--- START SOURCE TEXT ---

And B is obvious, because the alternative to the possibility that people can be wrong about their own experiences is that: we are constantly hopping from alternate reality to alternate reality. Dreams are real. Did you find inconsistencies in your reminisces with someone else? You're both right and one or both of you ?dimension hopped? ??somehow?? which is a thing that apparently happens all the time. Every conspiracy is real. Every God is real. Every prophecy and vision is real. Aliens are real and bigfoot is real the chupacabra is real and ghosts are real and fairies are real and chemtrails are real and antisemitic lizard people are real and satanic child-sacrificing cults are real, all of it. Every single thing any person fervently believes, so much so that it is real to them, is objectively real to everyone, in an inherently contradictory universe that can hold no meaning.
But, like, that's why we have to find some other kind of evidence for things, right? That's why we have to compare notes and test our senses against the evidence and against reason. There are, of course, some things that we have to take other people's word for. When measuring people's feelings experiences, about the only thing we can do is ask them. Which is impossible to double check. But it's all we have.
But when someone's experience goes outside the bounds of what is possible according to much more duplicable and predictive sciences, the only thing I have any evidence to believe is that you believe it. And I will respect that you believe it, but I don't have to alter my behavior or worldview to accommodate it. I don't mean that harshly. It's not an insult. It's just a fact. It's not reasonable to expect someone to alter their entire worldview based on a single conviction and no other evidence. That's a wild thing to ask even someone you are incredibly close with to do.
There are maybe one or two people who I know well enough and respect their incredulity enough that if they came to me in confidence and told me a story neither of us would usually believe for whom I would at least entertain the idea that maybe it really was aliens/ghosts/angels/w'ev. But even that. Even that is highly contextual and I wouldn't just believe them. Now, I might play along, again depending on context. Because I'm not an asshole. If your close friend comes to you and says they think they saw an alien vampire ghost Christ then you, like, read their vibe and talk it out and help however you can because like, real or not that sounds stressful.
But if I don't know you? And you lead with that? And are offended I doubt the veracity of your experiences? Like? What were you expecting? What if I told you I don't believe you because I personally saw or experienced something directly contradictory? Are you going to drop your ideas in favor of mine?

--- END SOURCE TEXT ---
--- START GIVEN RECORDS ---

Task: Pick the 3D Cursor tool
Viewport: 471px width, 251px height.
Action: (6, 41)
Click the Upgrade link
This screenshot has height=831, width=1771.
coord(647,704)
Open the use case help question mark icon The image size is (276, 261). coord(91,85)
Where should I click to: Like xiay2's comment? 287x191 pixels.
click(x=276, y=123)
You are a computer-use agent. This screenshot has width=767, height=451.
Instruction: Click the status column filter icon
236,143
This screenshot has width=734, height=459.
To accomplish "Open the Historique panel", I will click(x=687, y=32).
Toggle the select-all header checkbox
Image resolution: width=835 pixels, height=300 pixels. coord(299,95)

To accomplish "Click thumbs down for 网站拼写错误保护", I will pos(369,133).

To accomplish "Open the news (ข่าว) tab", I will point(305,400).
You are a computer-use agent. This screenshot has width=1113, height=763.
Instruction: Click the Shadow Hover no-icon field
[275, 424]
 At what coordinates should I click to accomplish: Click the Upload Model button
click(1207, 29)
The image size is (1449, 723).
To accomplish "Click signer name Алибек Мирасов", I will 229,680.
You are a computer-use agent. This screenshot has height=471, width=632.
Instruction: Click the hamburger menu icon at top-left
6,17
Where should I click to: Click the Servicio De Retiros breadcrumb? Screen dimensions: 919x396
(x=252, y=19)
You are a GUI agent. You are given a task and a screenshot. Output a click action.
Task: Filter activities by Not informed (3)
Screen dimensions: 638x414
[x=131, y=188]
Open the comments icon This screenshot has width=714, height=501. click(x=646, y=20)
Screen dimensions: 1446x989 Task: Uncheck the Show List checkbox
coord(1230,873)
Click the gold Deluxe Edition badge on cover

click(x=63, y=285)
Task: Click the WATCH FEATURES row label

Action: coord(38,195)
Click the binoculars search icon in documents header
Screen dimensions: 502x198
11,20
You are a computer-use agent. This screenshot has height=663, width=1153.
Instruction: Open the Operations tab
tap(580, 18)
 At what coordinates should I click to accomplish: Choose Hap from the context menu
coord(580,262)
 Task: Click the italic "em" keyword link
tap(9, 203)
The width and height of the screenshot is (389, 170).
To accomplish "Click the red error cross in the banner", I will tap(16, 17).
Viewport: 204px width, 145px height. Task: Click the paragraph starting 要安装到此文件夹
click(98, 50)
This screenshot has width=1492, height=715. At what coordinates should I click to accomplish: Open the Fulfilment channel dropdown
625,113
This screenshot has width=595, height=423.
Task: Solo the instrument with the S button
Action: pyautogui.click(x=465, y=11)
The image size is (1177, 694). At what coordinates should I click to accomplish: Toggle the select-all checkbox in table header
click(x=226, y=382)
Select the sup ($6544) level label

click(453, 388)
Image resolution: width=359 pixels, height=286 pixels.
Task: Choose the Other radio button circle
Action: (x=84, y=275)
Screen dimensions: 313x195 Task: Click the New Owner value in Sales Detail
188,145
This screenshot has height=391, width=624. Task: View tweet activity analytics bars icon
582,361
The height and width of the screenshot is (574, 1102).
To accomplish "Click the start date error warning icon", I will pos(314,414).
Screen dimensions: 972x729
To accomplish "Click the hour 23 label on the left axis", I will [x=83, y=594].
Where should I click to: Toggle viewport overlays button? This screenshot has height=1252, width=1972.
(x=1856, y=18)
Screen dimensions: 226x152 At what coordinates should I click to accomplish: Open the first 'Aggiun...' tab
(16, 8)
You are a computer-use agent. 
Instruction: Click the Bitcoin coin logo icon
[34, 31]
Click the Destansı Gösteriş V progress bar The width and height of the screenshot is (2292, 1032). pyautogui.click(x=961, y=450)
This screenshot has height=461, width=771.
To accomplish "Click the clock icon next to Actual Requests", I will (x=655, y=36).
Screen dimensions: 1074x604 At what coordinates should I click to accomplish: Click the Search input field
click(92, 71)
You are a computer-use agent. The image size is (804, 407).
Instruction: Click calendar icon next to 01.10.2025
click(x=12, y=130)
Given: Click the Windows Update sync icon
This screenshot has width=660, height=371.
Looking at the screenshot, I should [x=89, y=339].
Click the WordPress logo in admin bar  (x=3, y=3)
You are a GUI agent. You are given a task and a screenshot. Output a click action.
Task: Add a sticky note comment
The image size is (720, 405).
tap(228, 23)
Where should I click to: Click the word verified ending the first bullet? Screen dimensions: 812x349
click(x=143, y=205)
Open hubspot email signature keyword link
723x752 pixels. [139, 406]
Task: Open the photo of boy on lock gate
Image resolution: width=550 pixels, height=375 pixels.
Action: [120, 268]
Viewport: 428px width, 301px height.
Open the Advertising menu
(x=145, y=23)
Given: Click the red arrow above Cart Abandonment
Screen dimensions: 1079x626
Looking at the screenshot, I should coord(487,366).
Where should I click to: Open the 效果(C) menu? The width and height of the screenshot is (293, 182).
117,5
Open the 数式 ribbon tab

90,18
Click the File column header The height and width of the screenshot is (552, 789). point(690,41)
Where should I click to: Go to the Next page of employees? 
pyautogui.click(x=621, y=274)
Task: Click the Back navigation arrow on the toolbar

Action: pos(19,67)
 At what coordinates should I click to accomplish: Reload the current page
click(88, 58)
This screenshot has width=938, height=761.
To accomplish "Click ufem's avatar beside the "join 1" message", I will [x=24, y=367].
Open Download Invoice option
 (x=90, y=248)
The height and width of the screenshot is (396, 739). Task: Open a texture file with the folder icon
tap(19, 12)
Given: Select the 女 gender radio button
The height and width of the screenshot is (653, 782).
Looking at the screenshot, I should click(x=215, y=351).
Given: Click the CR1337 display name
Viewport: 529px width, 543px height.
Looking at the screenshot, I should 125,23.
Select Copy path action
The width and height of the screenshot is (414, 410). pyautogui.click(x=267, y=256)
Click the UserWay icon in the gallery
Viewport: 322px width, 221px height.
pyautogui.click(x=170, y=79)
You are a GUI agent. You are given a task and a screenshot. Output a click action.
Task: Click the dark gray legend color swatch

--- END GIVEN RECORDS ---

DIRECTIVES:
1 > Write out the part of the essay on believing other people's experiences from "There are maybe" up to and including "that sounds stressful.".
2 > According to the essay on believing other people's experiences, what is about the only thing we can do when measuring people's feelings and experiences?
The data is separate material and has no connection to the essay on believing other people's experiences.

RESPONSES IN ORDER:
1 >
There are maybe one or two people who I know well enough and respect their incredulity enough that if they came to me in confidence and told me a story neither of us would usually believe for whom I would at least entertain the idea that maybe it really was aliens/ghosts/angels/w'ev. But even that. Even that is highly contextual and I wouldn't just believe them. Now, I might play along, again depending on context. Because I'm not an asshole. If your close friend comes to you and says they think they saw an alien vampire ghost Christ then you, like, read their vibe and talk it out and help however you can because like, real or not that sounds stressful.

2 > Ask them.